■ 読解文 ■
モバイルインターネットの普及に伴い、社会資源がインターネットプラットフォームを通じて共有・流通されるようになり、これがいわゆる「シェアリング・エコノミー」と呼ばれるものです。この概念は海外の経済学者によって早くから提唱されていましたが、私にとっては21世紀に入ってようやく生活の中で徐々に触れるようになりました。


Airbnbの登場:宿泊体験を変えた共有資源

最初に耳にした「シェアリング・エコノミー」は、10年前に流行し始めた『Airbnb』でした。

当時、海外旅行をする際、インターネットでホテルを探していると、個性あふれる写真や家庭的な雰囲気が印象的で、しばしば惹きつけられたものです。

これらは、家主が空いている部屋をネットに掲載し、一時的に滞在する旅行者を迎え入れるものでした。標準化されたチェーンホテルではないため、価格が比較的安く、キッチンで自炊ができ、住宅街に位置しているため、より地元らしい宿泊体験を提供していました。地元の人々の本当の生活を垣間見るような感覚を与え、短期間の旅に自宅のような雰囲気を提供してくれます。おしゃれで自由な選択肢は、若者たちの間で大流行しました。


シェアオフィスの魅力:柔軟性と利便性を兼ね備えた新しい働き方

宿泊スペースが共有できるように、オフィススペースも共有できるようになり、これが後に多くの人に知られるようになった「シェアオフィス」です。

シェアオフィスは一般的なオフィスと比べて賃貸期間が短く柔軟で、追加の内装費用がかからず、交通の便が良い場所に位置しているため、短期間のオフィス需要やコスト管理が求められる中小企業やスタートアップに適しています。

持ち物をすぐに持ち込んで入居できるオフィス環境に、大小さまざまな会議室、休憩や打ち合わせができるスペース、デスクと椅子、さらに働く人には欠かせないコーヒーマシンなどが備わっています。

固定のオフィスよりも便利でありながら、自宅勤務よりも効率的です。このように少しリラックスした雰囲気のオフィス環境は、若い世代に好まれています。


移動手段の革新:シェアリング・エコノミーが生み出したネット配車サービス

宿泊や仕事に加えて、シェアリングエコノミーは移動手段にも浸透しました。

携帯電話のプラットフォームを通じて呼び出せる「ネット配車」は、当初は他の仕事を持つ人がその空き時間に行う副業として始まりました。

ネット配車業界は急速に発展し、多くの資本が次々と競争に参入しました。最初の「易到用車」、その後の「美団打車」や「高徳打車」、そして現在市場シェアの70%を占める「滴滴打車」などのプラットフォームは、市場シェアを奪うために多額の資金を投入しました。その結果、車両とドライバーの基準が向上し、ドライバーや利用者に対する補助金も増えました。

記述された項目を探すための記録:
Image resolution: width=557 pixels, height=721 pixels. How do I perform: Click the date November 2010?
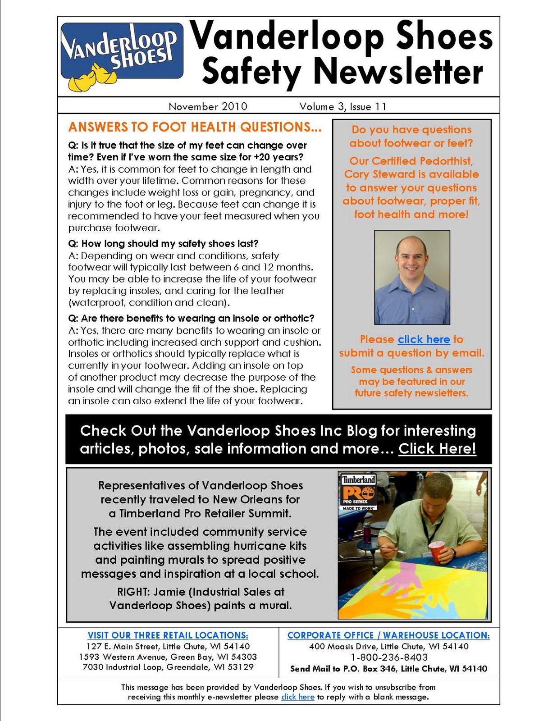click(208, 107)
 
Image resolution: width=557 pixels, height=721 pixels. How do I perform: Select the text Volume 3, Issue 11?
click(342, 107)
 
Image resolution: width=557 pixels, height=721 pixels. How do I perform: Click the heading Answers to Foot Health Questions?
click(195, 128)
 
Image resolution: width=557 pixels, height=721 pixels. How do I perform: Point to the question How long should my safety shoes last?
click(163, 244)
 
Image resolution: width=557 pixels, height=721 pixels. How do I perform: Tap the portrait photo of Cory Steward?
click(412, 277)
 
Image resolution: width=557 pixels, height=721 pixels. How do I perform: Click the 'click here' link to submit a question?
click(424, 340)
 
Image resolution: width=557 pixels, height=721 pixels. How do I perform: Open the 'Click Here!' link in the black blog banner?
click(437, 449)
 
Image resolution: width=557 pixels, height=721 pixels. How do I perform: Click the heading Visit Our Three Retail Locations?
click(168, 635)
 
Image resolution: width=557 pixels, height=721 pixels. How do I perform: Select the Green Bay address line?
click(168, 657)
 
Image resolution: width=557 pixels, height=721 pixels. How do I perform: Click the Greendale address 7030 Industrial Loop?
click(168, 667)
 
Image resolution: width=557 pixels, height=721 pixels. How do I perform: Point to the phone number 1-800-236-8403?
click(388, 657)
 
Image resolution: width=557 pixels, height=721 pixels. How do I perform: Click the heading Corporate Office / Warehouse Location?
click(388, 635)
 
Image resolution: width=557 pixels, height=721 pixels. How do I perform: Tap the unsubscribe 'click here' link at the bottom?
click(297, 697)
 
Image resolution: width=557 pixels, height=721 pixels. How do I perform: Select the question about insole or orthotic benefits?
click(191, 319)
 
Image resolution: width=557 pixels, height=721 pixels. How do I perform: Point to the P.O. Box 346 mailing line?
click(388, 669)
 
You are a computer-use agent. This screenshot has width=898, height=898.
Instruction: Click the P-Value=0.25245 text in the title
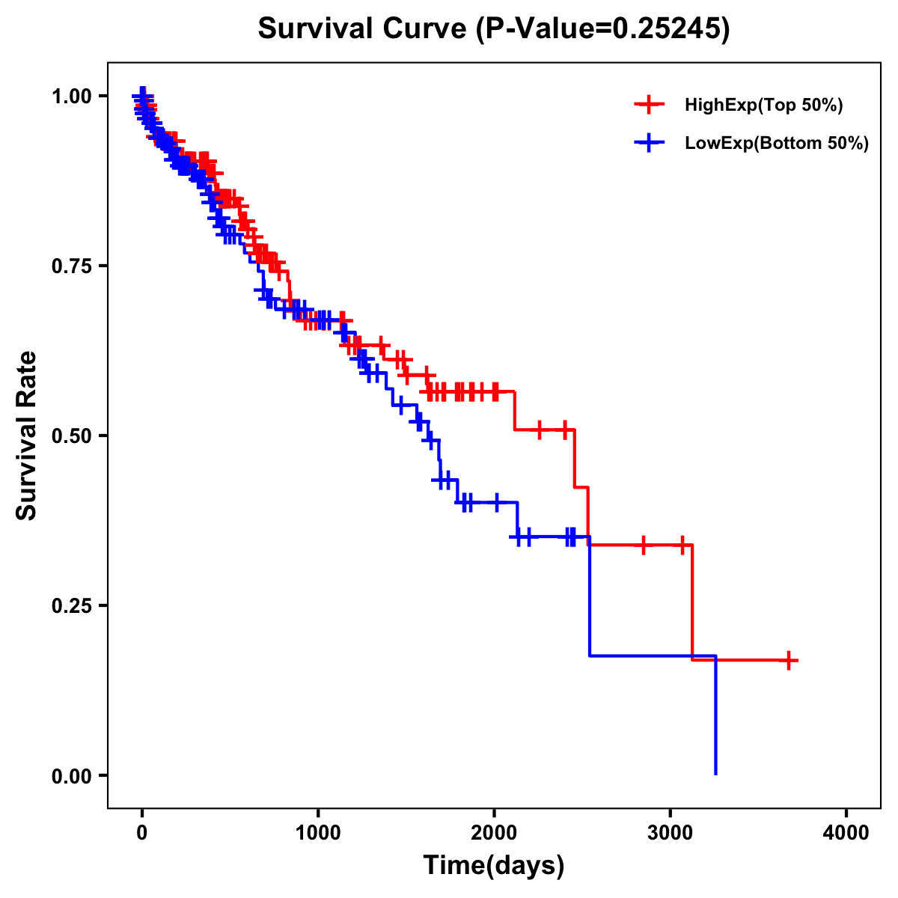pyautogui.click(x=603, y=28)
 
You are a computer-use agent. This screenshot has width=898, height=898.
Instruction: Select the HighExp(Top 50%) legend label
pyautogui.click(x=763, y=106)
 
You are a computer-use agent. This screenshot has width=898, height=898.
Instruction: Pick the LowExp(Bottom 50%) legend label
pyautogui.click(x=777, y=143)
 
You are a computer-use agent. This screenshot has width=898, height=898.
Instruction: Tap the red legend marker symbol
pyautogui.click(x=649, y=105)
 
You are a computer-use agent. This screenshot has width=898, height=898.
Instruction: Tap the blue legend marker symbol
pyautogui.click(x=649, y=142)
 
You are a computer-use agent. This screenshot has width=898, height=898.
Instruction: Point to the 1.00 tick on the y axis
pyautogui.click(x=71, y=96)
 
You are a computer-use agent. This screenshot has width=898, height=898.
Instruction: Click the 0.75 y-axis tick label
pyautogui.click(x=71, y=266)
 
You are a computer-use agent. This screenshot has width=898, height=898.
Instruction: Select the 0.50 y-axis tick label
pyautogui.click(x=71, y=436)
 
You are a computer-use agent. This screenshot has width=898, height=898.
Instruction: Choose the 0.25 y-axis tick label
pyautogui.click(x=71, y=605)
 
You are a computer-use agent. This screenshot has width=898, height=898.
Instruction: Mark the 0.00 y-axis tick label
pyautogui.click(x=71, y=775)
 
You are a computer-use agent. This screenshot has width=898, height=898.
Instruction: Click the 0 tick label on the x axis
pyautogui.click(x=142, y=833)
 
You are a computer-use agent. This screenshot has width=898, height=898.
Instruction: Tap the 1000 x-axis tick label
pyautogui.click(x=318, y=833)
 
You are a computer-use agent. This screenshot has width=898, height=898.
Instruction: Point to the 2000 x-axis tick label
pyautogui.click(x=494, y=833)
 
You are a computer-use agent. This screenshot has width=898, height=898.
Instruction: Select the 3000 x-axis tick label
pyautogui.click(x=671, y=833)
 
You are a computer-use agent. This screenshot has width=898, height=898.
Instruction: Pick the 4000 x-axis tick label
pyautogui.click(x=846, y=833)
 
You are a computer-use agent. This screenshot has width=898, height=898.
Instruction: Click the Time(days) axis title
pyautogui.click(x=494, y=866)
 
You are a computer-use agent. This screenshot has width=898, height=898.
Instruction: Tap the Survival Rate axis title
pyautogui.click(x=27, y=435)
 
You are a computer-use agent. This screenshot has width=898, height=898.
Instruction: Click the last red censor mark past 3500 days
pyautogui.click(x=789, y=660)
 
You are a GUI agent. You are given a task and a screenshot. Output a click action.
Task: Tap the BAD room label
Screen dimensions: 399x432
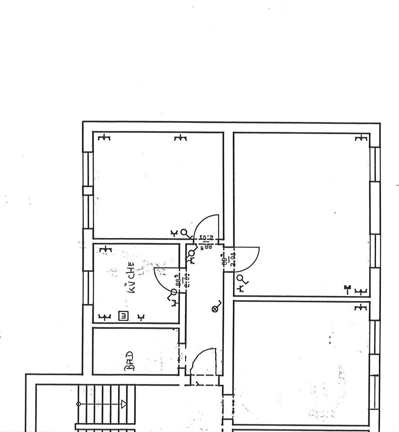[129, 361]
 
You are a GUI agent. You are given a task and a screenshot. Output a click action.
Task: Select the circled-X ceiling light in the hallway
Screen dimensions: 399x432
[215, 309]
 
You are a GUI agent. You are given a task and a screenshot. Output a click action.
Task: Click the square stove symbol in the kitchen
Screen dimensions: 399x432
[123, 316]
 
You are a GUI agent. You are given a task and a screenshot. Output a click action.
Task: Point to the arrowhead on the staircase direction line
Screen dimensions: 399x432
[124, 404]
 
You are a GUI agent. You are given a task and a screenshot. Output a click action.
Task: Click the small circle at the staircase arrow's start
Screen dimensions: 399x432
[79, 404]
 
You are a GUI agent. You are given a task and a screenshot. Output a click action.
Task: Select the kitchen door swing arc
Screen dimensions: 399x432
[162, 277]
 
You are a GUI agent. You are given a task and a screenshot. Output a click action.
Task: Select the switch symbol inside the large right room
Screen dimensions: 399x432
[242, 282]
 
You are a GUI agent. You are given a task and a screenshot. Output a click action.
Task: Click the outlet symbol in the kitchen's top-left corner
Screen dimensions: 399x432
[105, 249]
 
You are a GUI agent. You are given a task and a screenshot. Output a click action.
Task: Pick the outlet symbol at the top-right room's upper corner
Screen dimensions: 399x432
[360, 138]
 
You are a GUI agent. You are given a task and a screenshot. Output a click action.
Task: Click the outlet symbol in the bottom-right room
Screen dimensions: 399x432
[360, 308]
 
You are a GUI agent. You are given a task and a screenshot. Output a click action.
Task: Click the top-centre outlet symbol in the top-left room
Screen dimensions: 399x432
[180, 138]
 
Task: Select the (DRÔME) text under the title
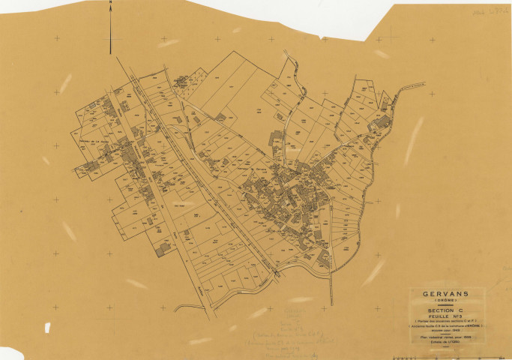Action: [445, 302]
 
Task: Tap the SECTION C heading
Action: [445, 311]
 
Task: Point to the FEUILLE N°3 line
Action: [445, 317]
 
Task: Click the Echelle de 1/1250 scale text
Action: [445, 342]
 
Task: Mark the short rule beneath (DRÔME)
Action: [445, 305]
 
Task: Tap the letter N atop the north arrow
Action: [111, 3]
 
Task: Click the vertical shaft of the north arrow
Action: [111, 30]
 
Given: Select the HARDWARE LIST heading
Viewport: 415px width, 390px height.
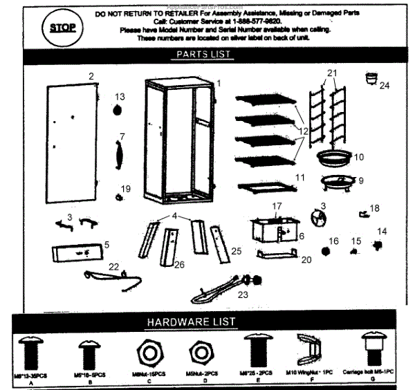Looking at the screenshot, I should pos(191,322).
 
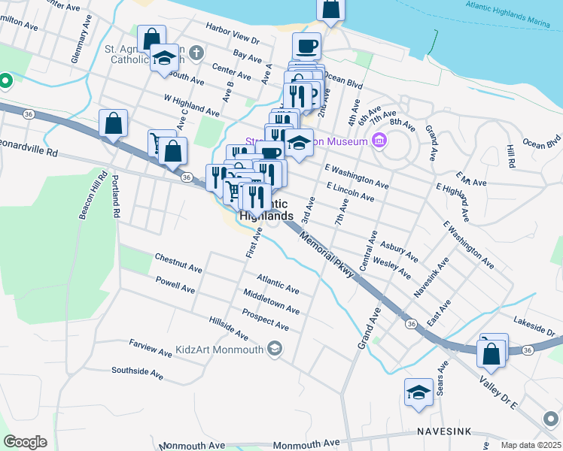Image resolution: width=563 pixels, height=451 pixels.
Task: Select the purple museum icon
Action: (x=379, y=140)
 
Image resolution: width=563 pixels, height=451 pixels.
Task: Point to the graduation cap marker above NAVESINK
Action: (x=419, y=392)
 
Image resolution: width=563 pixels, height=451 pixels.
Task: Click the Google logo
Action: (x=25, y=442)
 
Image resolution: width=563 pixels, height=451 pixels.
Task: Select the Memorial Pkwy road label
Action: (x=326, y=256)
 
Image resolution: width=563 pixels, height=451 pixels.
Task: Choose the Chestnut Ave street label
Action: (x=178, y=258)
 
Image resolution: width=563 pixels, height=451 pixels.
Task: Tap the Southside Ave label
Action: (x=137, y=371)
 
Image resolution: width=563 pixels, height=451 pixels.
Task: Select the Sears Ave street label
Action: (x=442, y=372)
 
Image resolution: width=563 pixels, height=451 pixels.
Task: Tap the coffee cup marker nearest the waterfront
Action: (x=306, y=47)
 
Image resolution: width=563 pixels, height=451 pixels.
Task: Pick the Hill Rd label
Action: (x=510, y=157)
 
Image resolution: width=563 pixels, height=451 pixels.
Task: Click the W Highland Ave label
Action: (x=191, y=106)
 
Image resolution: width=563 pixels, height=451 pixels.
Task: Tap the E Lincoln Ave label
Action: (x=350, y=191)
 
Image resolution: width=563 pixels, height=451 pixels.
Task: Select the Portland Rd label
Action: (x=115, y=196)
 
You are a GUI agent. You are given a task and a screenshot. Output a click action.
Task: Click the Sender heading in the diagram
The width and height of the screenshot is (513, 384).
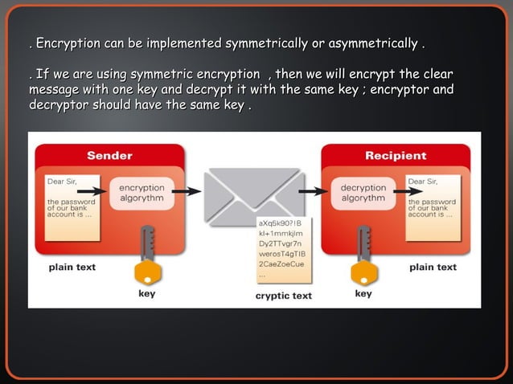coord(109,155)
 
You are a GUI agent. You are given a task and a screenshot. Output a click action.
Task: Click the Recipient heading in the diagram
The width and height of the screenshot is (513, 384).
coord(395,155)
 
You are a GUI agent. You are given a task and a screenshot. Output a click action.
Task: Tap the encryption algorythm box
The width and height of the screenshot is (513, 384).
coord(141,192)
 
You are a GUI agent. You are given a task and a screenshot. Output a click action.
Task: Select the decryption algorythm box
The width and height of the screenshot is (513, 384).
coord(363,192)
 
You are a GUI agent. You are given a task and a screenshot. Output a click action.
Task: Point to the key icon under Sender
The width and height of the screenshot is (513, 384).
coord(146,257)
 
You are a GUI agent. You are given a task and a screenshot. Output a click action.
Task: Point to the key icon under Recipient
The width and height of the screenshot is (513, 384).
coord(363,257)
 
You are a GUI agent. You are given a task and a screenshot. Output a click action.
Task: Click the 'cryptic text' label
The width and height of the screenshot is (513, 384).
coord(283,296)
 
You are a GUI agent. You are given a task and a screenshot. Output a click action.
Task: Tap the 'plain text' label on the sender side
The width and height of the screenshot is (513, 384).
coord(73,267)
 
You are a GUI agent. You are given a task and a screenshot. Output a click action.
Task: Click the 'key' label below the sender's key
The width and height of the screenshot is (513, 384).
coord(146,294)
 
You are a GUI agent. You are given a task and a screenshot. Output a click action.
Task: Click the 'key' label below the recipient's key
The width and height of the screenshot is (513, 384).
coord(363,294)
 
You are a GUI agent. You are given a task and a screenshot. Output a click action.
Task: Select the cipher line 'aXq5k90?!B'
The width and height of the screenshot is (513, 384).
coord(279,222)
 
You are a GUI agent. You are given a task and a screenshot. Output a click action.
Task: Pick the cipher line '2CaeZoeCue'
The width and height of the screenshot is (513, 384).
coord(281,263)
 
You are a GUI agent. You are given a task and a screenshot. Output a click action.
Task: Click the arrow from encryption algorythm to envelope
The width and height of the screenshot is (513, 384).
coord(187,191)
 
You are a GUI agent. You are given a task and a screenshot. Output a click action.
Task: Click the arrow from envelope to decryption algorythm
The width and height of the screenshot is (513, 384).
coord(314,191)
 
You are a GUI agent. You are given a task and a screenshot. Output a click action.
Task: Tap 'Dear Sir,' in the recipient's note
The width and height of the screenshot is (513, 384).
coord(423,182)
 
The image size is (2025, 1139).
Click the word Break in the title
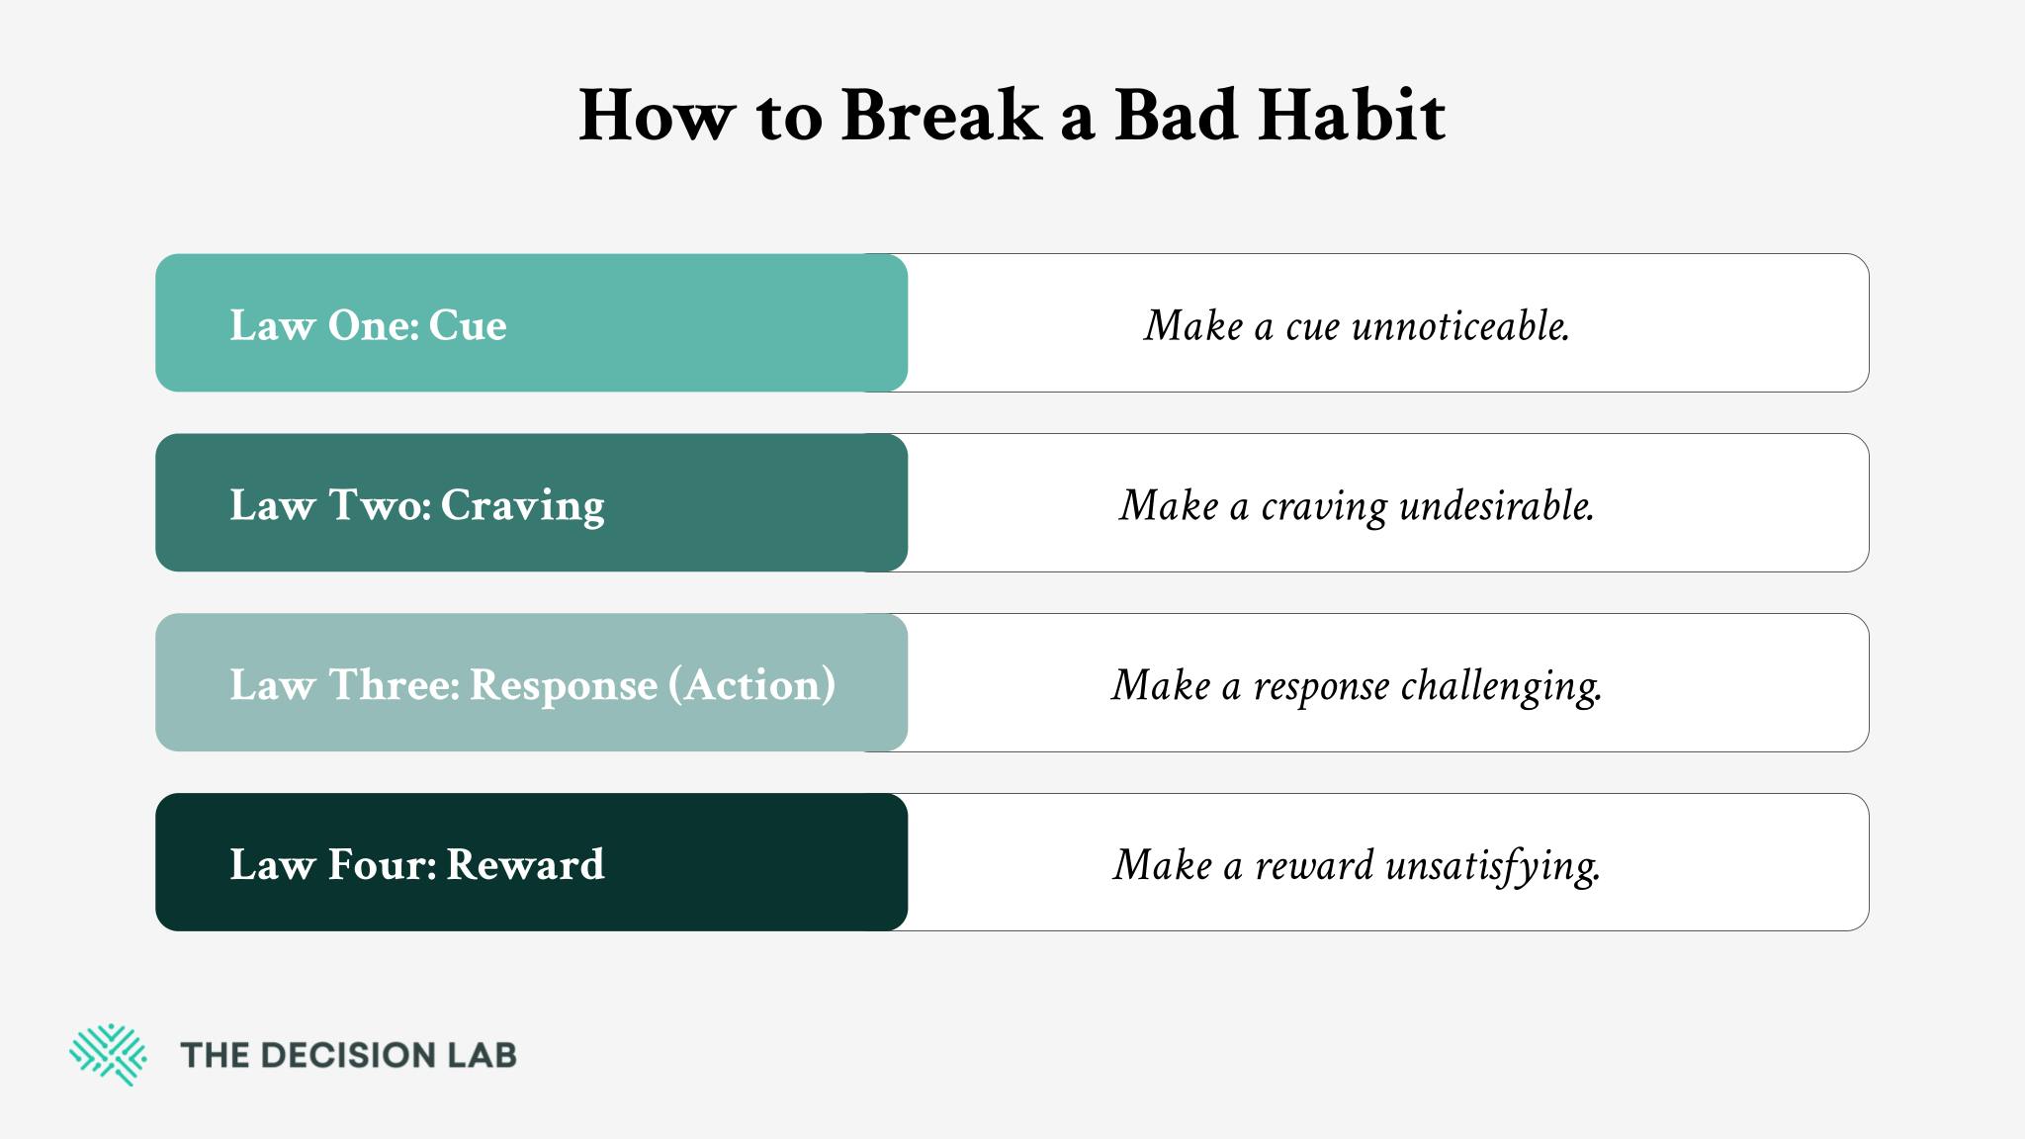941,116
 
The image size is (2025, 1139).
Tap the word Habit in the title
1352,116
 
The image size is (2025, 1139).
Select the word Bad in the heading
1176,116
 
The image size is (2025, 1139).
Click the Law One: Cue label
368,325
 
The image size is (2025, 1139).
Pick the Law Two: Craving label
417,506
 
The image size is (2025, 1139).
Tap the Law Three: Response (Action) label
533,685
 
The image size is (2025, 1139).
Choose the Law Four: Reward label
417,864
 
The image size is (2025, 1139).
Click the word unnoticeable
1460,325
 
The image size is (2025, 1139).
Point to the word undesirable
1497,505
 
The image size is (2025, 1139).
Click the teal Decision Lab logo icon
108,1055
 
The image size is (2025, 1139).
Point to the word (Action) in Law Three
751,685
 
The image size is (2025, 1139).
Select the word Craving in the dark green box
522,506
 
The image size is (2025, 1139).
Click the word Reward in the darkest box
525,864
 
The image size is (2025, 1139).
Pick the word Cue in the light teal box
468,325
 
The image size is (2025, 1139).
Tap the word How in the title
658,116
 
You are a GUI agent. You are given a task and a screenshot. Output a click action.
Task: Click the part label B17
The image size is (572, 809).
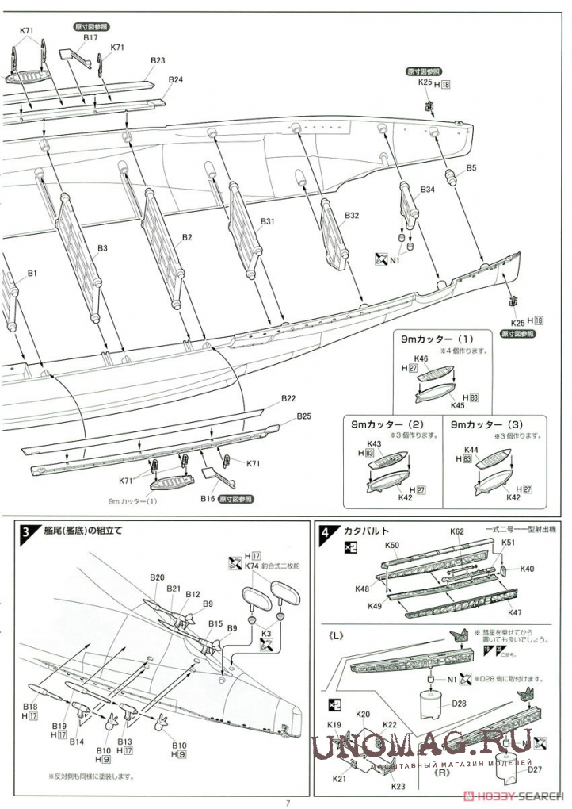(90, 37)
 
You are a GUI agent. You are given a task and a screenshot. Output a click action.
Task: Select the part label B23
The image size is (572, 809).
(156, 61)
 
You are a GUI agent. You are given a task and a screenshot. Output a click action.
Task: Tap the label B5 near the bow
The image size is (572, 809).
(471, 168)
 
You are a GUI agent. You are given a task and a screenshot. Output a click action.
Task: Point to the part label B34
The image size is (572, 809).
(427, 190)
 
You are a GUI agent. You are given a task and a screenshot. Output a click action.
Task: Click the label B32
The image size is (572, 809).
(352, 215)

■ 課題一覧 ■
1 > 読解文によると、筆者が最初に耳にした「シェアリング・エコノミー」は何でしたか。
2 > 読解文に名前が出てくるネット配車のプラットフォームをすべて挙げてください。
3 > 読解文のうち、「最初に耳にした「シェアリング」から「者たちの間で大流行しました。」までの部分をそのまま書き写してください。
これらの記録は読解文とは関係がありません。

■ 演習の解答 ■
1 > 10年前に流行し始めた『Airbnb』です。

2 > 易到用車、美団打車、高徳打車、滴滴打車

3 >
最初に耳にした「シェアリング・エコノミー」は、10年前に流行し始めた『Airbnb』でした。

当時、海外旅行をする際、インターネットでホテルを探していると、個性あふれる写真や家庭的な雰囲気が印象的で、しばしば惹きつけられたものです。

これらは、家主が空いている部屋をネットに掲載し、一時的に滞在する旅行者を迎え入れるものでした。標準化されたチェーンホテルではないため、価格が比較的安く、キッチンで自炊ができ、住宅街に位置しているため、より地元らしい宿泊体験を提供していました。地元の人々の本当の生活を垣間見るような感覚を与え、短期間の旅に自宅のような雰囲気を提供してくれます。おしゃれで自由な選択肢は、若者たちの間で大流行しました。